START INPUT FOR THIS TASK
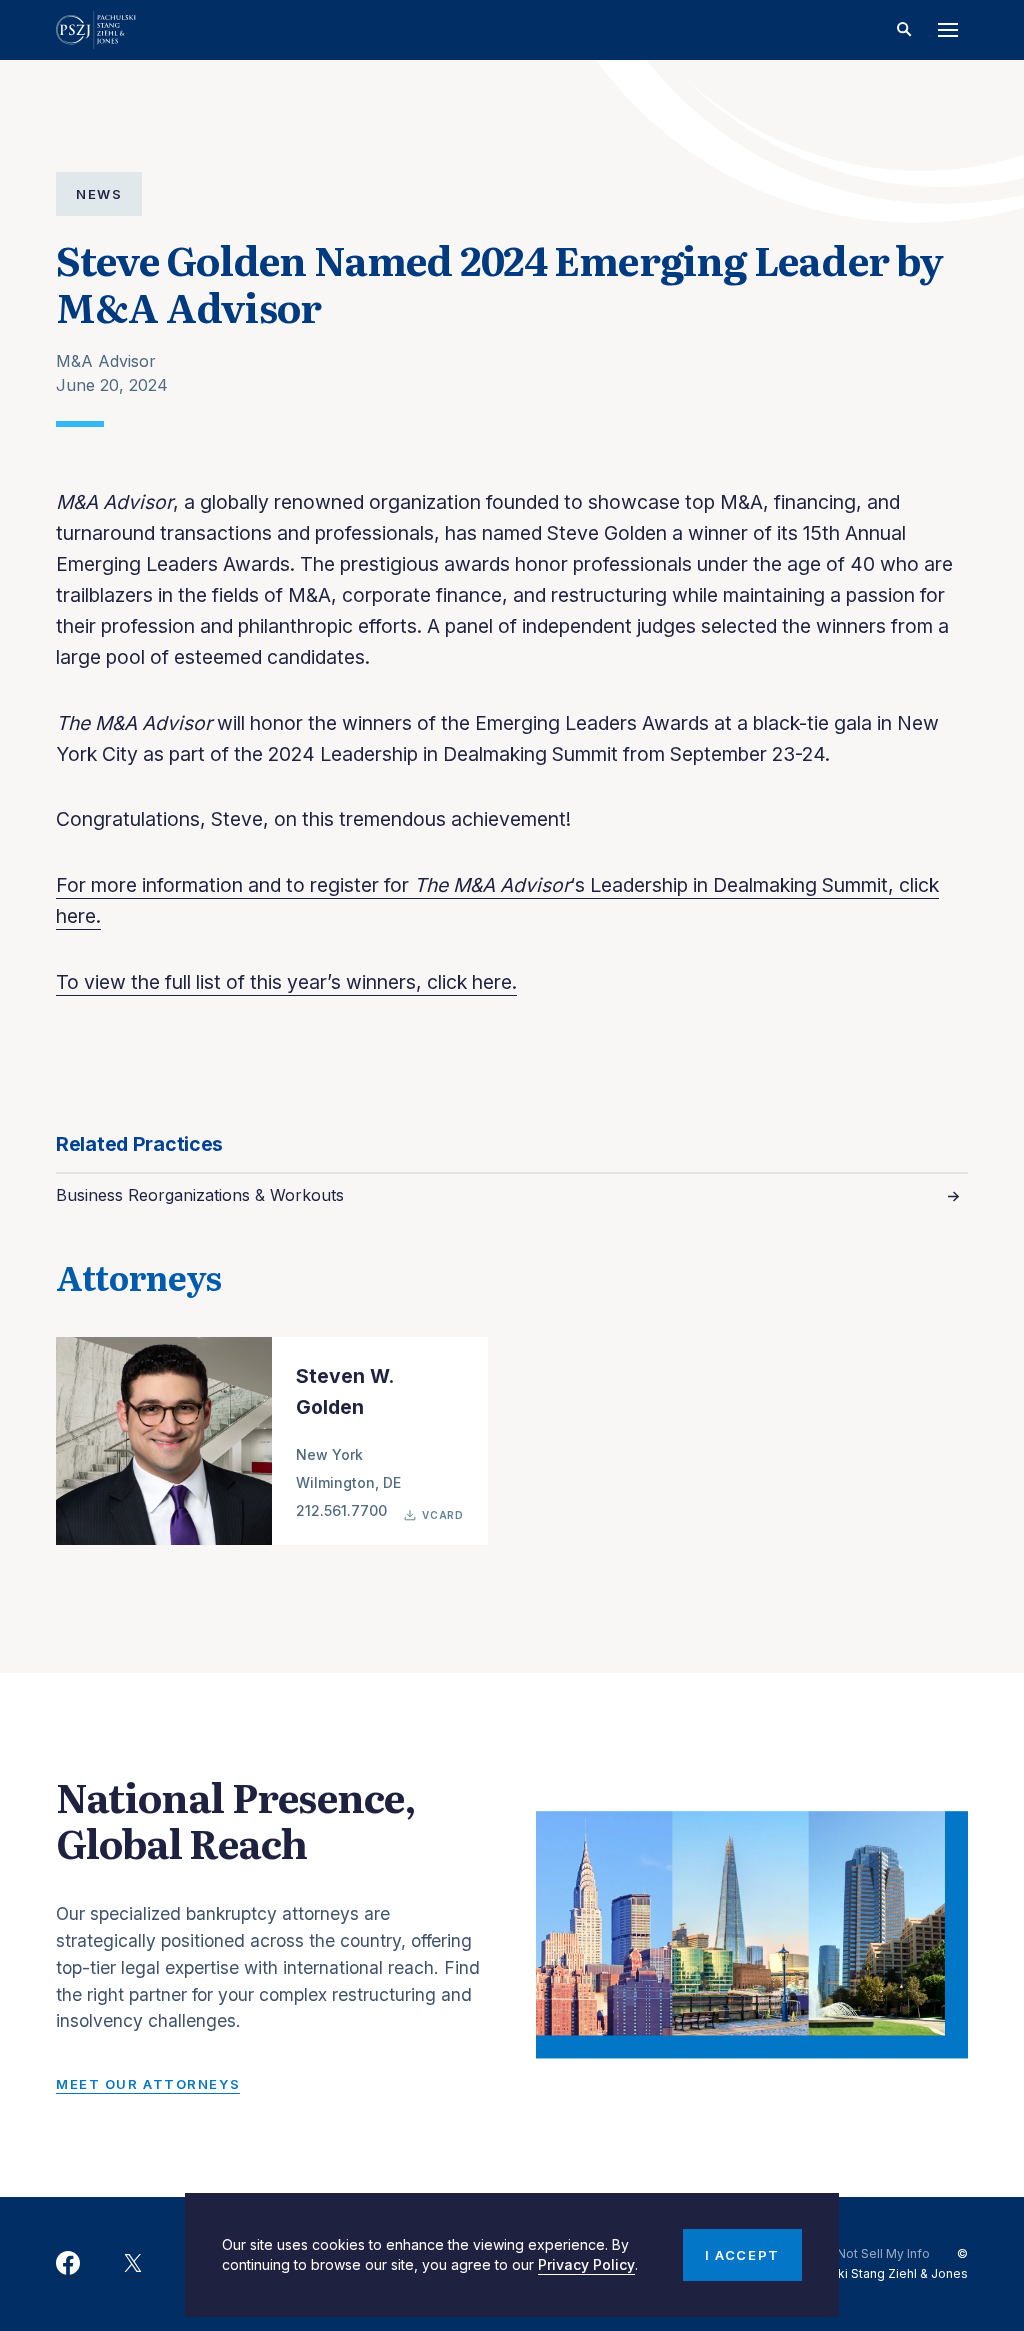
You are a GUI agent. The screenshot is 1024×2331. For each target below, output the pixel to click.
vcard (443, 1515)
END INPUT FOR THIS TASK
START INPUT FOR THIS TASK
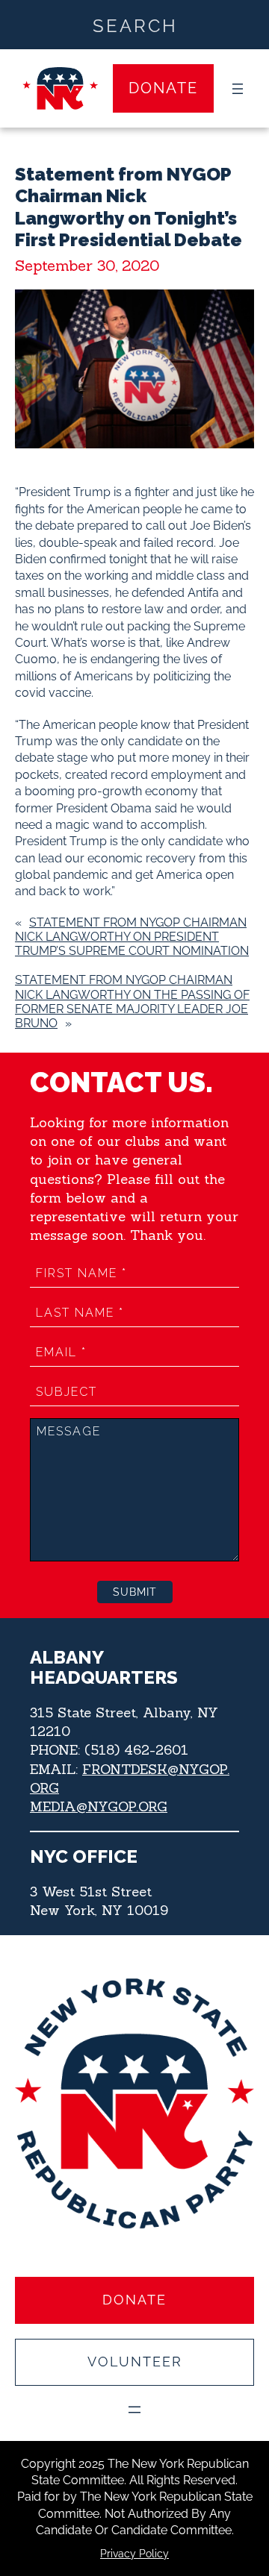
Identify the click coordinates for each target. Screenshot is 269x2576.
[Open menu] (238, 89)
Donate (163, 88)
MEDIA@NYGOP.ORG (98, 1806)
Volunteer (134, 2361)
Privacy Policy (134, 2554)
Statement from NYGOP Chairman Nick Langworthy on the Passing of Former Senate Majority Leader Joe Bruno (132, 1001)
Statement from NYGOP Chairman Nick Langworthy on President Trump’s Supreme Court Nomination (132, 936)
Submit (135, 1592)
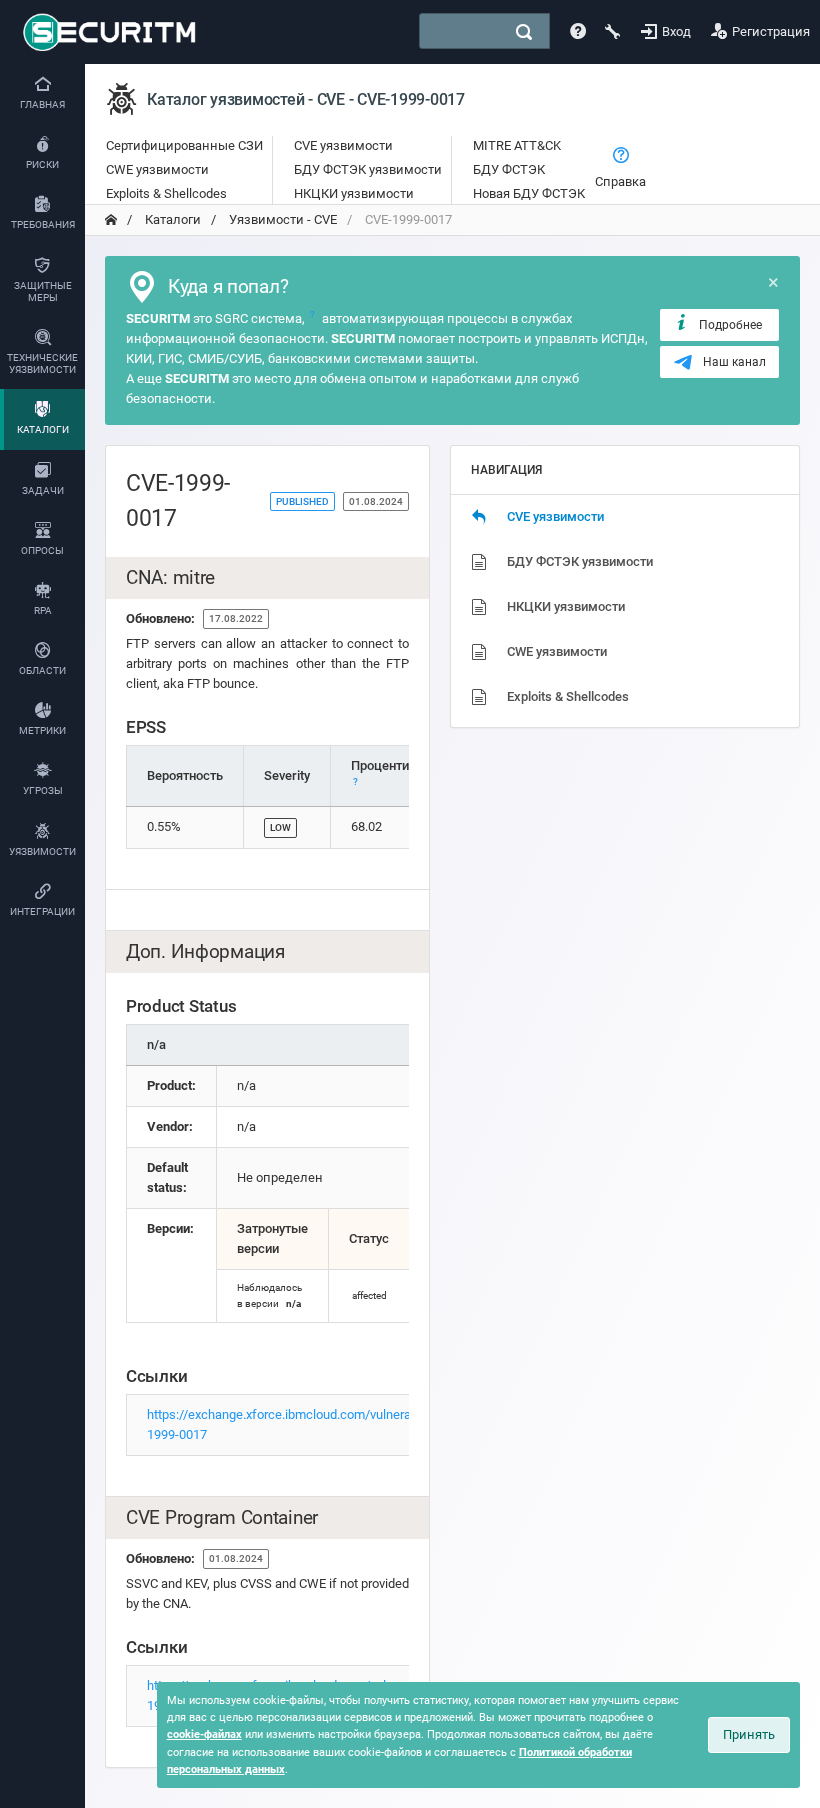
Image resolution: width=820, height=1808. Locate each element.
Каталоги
END INPUT FOR THIS TASK
START INPUT FOR THIS TASK
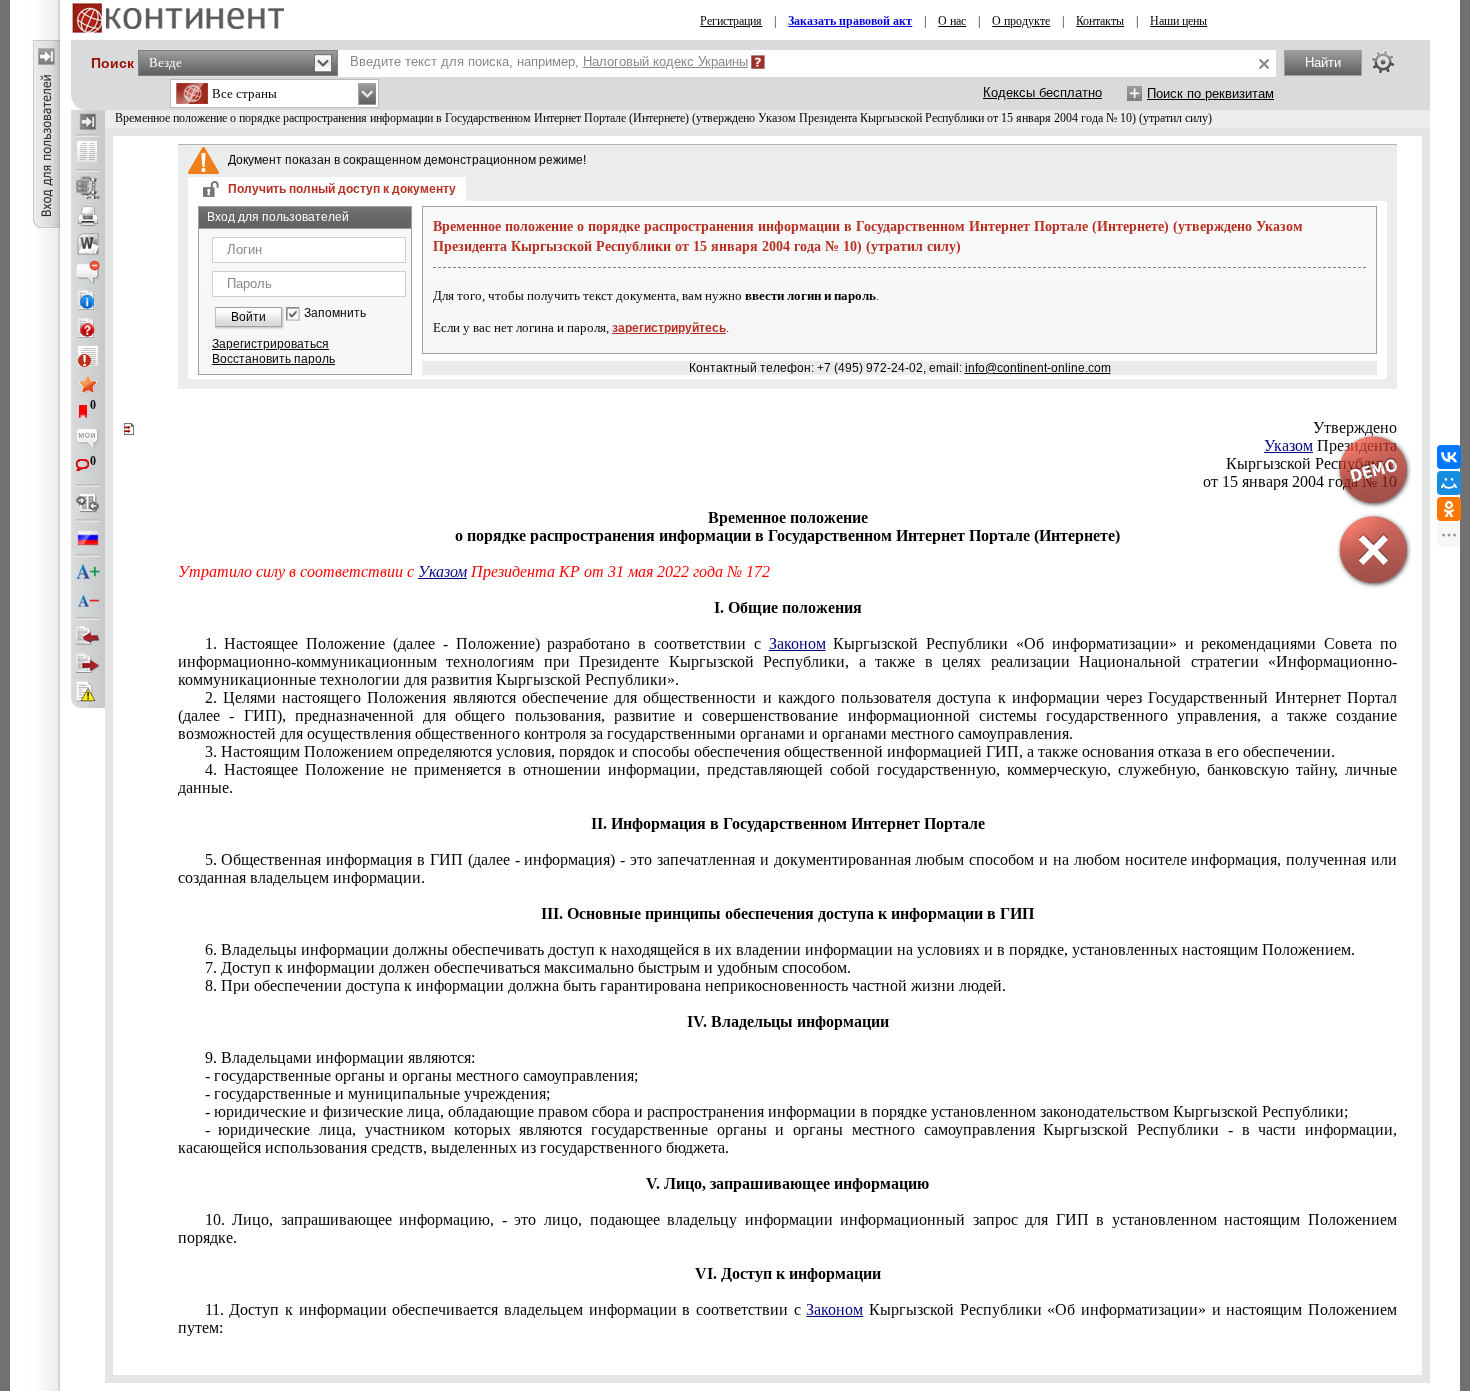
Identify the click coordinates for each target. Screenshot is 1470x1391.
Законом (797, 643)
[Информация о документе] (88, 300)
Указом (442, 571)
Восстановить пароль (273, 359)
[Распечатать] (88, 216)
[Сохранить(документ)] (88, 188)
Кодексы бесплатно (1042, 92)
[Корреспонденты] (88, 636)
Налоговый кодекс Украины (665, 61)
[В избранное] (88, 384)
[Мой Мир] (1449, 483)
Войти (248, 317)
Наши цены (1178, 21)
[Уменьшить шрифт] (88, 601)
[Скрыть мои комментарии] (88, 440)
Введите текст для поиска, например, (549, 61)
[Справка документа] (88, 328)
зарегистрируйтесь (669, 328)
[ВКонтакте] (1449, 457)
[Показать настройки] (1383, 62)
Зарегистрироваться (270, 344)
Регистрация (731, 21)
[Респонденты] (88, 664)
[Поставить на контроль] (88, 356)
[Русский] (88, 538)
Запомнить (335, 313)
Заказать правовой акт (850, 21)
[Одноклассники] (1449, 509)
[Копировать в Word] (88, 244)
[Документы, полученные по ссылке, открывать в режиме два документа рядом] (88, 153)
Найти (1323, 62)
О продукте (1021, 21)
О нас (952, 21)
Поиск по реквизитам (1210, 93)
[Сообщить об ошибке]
END INPUT FOR THIS TASK
• **WHAT TO WORK ON**: Restate word for word the entries above, starting at the line with "[Поставить на контроль] (88, 356)" and ending at the line with "[Документы, полученные по", inclusive, and no others.

• **ANSWER SPACE**:
[Поставить на контроль] (88, 356)
[Русский] (88, 538)
Запомнить (335, 313)
Заказать правовой акт (850, 21)
[Одноклассники] (1449, 509)
[Копировать в Word] (88, 244)
[Документы, полученные по ссылке, открывать в режиме два документа рядом] (88, 153)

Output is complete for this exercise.